Google Assistant, Alexa, and improved TTS
I use the Google Assistant a lot on my smartphone, and I have an Amazon Echo too, though the latter admittedly goes unused for long stretches of time. While it’s possible to configure and use both of those services on a Home Assistant instance without Nabu Casa, it’s a pretty complex procedure that, frankly, I really wasn’t bothered dealing with. However, I had it set up and configured within five minutes using Nabu Casa, which meant that all of my devices that were exposed to both assistants could now be controlled with just my voice. This includes lights, temperature sensors, and even my robot vacuum cleaner.
To be clear, if you’re sharing an entity with the Google Assistant, for example, it still needs to be supported. Not every device will be controllable or will work once exposed to it, but you might be surprised by what can be. For example, I can even allow devices to join my Zigbee2MQTT network from Google Assistant or Alexa, as the switch in Home Assistant that enables devices to join is understood by both services. I don’t use it all the time, but it’s nice to give voice control options to devices that I previously couldn’t control with my voice. I can even ask what the temperature is in the living room. So basically, the data goes through the following to get to my device:
- Zigbee temperature/humidity
- Zigbee2MQTT
- MQTT server
- Home Assistant
- Google Assistant
Without Home Assistant, this wouldn’t be possible.
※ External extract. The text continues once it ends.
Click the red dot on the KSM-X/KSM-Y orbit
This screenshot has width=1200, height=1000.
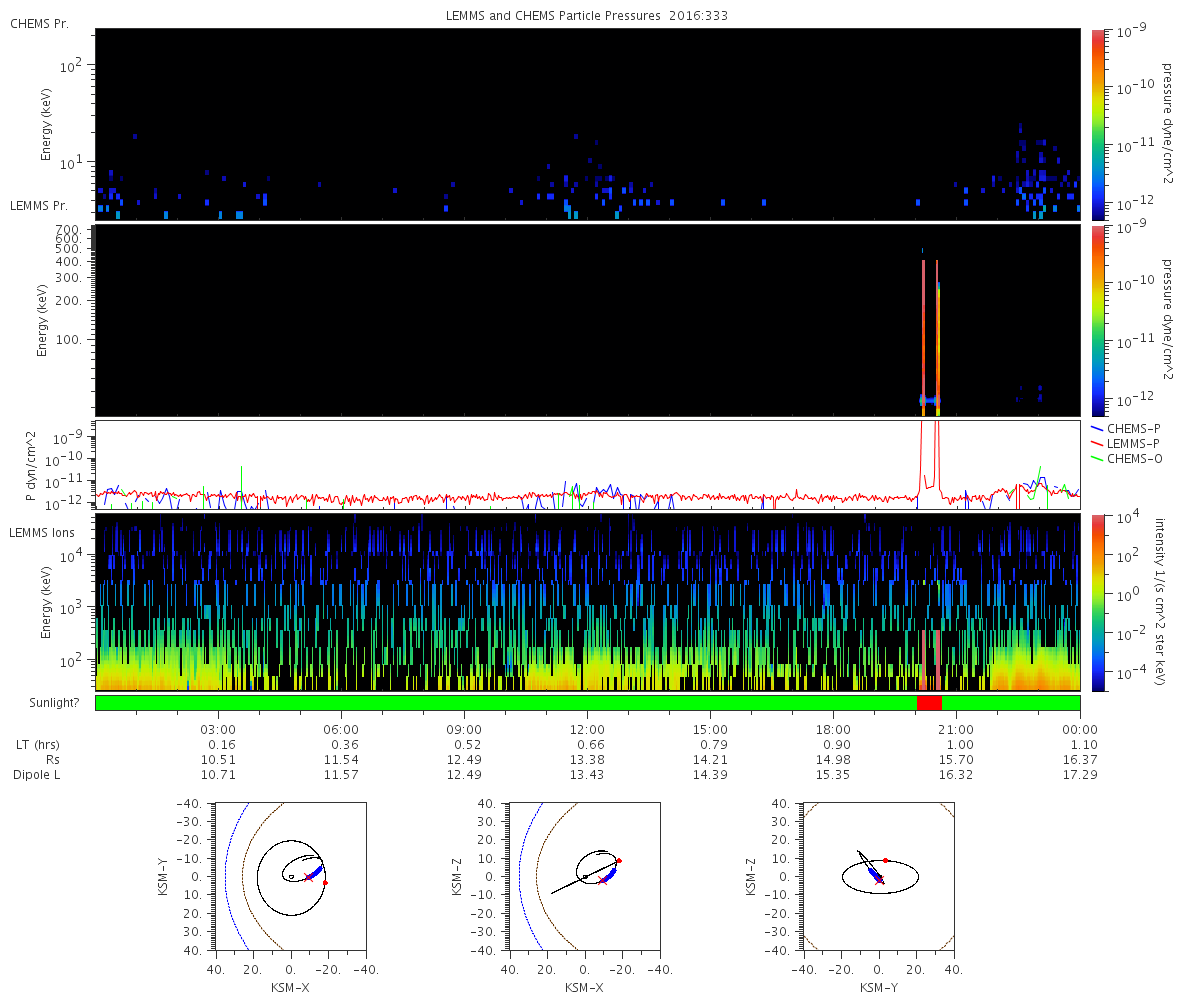point(325,883)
It’s really neat, and Nabu Casa makes it significantly easier to implement than it would have been had I opted to deploy Google Assistant myself. So much easier, in fact, that I probably wouldn’t even bother if Nabu Casa wasn’t an option. I find myself using this frequently, and I’m happy to pay the €7.50 a month fee ($6.50 in the US) to make it work and support the developers at the same time. The improved text-to-speech is great too, and I use it with my own Home Assistant dashboard to make announcements, like my Google Home Hub used to do.
Nabu Casa is a great addition to my smart home
As someone still somewhat caught up in the Google ecosystem, Nabu Casa is a great addition that enables me to link my self-hosted services with Google Assistant. That’s the biggest advantage of the service to me, as the integration is seamless. That, alongside the remote access that I can use with ease and can even enable me to implement webhooks is yet another positive. Even the backup system, while flawed in my view, is still better than nothing, which I suspect may be the case with a lot of Home Assistant deployments.
If you’re on the fence and you love Home Assistant, the final argument that convinced me to take the plunge was simply the idea of supporting the developers. It’s a small price to pay for a service that my home relies on at this point, and given that it’s all shared entirely for free, I can’t help but feel like I should give back something. It’s a fantastic service, and Home Assistant is a great example of what open-source can enable.